The Labors of Hercules







About the Author
Agatha Christie is the most widely published author of all time and in any language, outsold only in the Bible and Shakespeare. Her books have sold more than a billion copies in English and another billion in a hundred foreign languages. She is the author of eighty crime novels and short-story collections, around thirty plays, two memoirs, and six novels written under the name Mary Westmacott

She first tried her hand at detective fiction while working in a hospital dispensary during World War I, creating the now-legendary Hercule Prior with her debut novel, The Mysterious Affair at Styles. In 1930, Miss Jane Marple made her first full-length novel appearance in The Murder at the Vicarage, quickly becoming another beloved and enduring character to rival Poirot's popularity. Additional series characters include the husband-and wife crime-fighting team of Tommy and Tuppence Beresford, private investigator Parker Pyne, and Scotland Yard detectives Superintendent Battle and Inspector Japp.


Many of Christie's novels and short stories were adapted into plays, films, and television series.

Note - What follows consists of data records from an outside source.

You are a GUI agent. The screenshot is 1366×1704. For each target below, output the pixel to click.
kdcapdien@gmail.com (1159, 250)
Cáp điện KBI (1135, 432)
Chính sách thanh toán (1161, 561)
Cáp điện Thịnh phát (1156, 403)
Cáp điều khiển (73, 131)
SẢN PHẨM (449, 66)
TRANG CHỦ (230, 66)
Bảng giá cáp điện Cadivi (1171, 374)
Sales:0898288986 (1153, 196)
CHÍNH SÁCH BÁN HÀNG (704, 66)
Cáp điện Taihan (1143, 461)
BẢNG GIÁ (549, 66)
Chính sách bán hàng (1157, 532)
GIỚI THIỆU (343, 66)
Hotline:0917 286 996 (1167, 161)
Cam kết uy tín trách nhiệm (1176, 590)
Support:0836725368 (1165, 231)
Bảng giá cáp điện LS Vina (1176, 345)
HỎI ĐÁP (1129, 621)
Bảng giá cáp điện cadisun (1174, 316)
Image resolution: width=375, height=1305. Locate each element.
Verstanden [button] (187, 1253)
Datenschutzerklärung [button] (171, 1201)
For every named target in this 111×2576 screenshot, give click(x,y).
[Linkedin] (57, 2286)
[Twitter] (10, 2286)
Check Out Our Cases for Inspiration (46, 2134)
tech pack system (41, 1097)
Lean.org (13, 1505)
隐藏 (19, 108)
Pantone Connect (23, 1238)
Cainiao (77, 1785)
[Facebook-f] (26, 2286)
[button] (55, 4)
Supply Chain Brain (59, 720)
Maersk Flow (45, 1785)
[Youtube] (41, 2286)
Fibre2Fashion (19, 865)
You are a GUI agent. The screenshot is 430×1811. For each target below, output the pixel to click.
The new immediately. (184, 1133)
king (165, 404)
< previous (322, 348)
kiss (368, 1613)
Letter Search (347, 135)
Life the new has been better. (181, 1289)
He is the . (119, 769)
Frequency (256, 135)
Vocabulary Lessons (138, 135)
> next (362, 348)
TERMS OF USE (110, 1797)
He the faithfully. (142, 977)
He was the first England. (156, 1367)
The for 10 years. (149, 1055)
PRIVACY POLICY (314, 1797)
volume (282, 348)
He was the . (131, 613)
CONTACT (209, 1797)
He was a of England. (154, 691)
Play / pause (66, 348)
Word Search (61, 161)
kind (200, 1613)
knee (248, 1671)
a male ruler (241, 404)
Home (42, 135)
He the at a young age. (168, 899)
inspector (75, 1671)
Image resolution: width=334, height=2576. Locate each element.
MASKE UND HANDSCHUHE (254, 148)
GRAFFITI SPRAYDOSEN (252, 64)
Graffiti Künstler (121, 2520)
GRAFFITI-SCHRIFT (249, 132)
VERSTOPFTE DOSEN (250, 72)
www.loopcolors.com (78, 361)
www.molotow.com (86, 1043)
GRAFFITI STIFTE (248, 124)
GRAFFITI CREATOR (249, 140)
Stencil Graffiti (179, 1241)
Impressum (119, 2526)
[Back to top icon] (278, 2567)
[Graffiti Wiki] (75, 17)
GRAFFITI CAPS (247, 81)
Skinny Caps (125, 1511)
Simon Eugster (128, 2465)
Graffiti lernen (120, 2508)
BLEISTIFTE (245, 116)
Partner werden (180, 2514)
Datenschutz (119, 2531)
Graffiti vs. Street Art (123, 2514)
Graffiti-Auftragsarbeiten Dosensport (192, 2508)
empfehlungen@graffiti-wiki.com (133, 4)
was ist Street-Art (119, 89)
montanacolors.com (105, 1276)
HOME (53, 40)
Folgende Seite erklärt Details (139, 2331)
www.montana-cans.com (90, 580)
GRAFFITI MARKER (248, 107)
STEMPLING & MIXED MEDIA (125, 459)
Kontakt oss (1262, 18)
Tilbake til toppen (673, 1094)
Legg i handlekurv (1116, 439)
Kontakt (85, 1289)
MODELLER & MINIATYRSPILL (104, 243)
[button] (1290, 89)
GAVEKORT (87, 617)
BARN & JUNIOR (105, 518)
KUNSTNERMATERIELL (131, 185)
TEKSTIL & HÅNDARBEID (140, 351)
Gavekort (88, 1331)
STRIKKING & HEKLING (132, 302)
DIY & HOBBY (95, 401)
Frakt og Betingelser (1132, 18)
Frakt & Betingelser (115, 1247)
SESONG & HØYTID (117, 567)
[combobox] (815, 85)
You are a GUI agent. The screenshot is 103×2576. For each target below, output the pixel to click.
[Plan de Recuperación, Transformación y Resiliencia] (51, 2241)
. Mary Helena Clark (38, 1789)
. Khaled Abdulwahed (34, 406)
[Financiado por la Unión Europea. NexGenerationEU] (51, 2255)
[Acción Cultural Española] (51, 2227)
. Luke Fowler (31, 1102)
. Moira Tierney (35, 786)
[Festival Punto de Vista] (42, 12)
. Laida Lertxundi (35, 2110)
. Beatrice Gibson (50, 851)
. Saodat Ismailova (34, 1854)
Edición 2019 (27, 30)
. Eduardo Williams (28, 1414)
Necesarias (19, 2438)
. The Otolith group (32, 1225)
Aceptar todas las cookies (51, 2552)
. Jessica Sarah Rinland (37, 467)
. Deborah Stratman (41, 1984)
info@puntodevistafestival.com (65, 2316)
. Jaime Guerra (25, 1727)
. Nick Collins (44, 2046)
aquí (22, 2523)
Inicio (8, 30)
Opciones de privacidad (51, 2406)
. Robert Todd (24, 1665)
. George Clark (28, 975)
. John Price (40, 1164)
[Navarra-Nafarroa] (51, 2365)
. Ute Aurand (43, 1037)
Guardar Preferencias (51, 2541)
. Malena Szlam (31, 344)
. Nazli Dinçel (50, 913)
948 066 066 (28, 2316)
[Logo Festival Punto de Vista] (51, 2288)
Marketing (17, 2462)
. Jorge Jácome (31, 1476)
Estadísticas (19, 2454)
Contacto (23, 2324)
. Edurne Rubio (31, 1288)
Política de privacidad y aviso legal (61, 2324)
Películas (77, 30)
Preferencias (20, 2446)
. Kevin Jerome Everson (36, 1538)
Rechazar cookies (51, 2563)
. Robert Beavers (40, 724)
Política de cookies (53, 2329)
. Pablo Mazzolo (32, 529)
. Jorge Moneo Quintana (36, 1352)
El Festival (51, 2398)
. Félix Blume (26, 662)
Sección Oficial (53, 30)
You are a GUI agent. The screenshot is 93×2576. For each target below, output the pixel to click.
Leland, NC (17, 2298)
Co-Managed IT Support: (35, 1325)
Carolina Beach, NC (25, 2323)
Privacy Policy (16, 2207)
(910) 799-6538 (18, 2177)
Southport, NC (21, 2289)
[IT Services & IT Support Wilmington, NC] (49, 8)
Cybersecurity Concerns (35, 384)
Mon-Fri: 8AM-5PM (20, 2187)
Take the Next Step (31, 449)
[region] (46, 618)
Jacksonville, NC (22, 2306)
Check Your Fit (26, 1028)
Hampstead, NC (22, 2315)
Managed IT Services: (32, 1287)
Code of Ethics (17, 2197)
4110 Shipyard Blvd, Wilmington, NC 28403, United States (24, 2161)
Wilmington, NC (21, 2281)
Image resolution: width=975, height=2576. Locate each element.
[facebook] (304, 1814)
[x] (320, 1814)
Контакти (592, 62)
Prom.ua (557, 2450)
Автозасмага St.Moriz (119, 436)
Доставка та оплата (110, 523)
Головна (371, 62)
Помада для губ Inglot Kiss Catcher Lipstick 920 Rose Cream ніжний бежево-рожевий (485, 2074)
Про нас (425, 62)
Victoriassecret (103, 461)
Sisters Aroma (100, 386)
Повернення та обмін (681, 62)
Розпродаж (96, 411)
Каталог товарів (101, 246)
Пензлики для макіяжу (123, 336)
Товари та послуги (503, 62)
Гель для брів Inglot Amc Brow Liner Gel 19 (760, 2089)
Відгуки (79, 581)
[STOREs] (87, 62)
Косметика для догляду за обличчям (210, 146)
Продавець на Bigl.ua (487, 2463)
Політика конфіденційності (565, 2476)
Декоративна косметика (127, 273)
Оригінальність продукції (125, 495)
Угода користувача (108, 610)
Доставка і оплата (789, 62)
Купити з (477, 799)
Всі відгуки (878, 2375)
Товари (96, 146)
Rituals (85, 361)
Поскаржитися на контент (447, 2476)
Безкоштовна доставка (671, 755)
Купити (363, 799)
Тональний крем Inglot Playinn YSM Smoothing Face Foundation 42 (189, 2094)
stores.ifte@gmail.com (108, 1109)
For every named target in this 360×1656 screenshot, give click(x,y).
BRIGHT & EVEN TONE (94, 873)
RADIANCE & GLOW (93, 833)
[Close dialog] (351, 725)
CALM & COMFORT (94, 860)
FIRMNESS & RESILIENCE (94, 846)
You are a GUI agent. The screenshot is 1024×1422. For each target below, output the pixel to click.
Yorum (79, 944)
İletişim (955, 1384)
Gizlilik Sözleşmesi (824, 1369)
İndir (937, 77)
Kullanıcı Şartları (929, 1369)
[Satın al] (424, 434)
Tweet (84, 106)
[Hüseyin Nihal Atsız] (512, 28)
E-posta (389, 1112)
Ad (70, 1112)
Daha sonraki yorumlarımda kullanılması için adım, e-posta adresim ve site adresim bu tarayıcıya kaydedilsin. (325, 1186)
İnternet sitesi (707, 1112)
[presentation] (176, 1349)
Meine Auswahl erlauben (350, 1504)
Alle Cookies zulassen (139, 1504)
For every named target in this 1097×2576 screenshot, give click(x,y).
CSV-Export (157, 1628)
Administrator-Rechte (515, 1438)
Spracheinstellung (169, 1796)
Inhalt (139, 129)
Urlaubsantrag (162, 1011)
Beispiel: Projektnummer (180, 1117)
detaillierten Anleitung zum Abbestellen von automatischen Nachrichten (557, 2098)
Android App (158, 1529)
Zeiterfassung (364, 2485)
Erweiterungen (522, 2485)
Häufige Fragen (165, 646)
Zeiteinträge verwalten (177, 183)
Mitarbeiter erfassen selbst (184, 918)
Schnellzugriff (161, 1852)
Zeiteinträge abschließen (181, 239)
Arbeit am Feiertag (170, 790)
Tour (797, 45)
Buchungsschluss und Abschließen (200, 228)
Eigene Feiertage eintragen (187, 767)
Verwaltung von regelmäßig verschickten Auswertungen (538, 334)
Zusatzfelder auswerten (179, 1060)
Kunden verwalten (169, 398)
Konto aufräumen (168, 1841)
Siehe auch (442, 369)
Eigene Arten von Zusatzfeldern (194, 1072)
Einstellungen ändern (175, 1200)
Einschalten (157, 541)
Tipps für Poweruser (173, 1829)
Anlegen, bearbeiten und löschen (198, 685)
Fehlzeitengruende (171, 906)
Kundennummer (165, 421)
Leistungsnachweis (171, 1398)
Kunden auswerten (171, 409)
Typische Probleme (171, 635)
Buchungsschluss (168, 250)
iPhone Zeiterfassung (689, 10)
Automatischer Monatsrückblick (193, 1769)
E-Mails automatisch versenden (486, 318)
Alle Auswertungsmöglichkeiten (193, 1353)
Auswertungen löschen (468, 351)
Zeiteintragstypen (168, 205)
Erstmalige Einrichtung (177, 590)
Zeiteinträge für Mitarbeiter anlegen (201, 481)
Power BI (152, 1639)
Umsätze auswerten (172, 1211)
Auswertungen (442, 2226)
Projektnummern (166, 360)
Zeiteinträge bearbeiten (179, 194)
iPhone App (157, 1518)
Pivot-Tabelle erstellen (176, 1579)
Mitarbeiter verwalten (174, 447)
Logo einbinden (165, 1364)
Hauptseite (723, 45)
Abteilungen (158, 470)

The Mousetrap opened in 1952 and is the longest running play in history. Academy Award-nominated actor and director Kenneth Branagh helmed the acclaimed major motion picture Murder on the Orient Express in 2017 and its sequel, Death on the Nile, starring in both films as the Belgian detective. On the small screen Poirot has been most memorably portrayed by David Suchet, and Miss Marple by Joan Hickson and subsequently Geraldine McEwan and Julia McKenzie.

Christie was first married to Archibald Christie and then to archaeologist Sir Max Mallowan, whom she accompanied on expeditions to countries that would also serve as the settings for many of her novels. In 1971 she achieved one of Britain's highest honors when she was made a Dame of the British Empire. She died in 1976 at the age of eighty-five. The one-hundred-year anniversary of Agatha Christie stories and the debut of Hercule Poirot was celebrated around the world in 2020. Whom You Know will never stop celebrating it!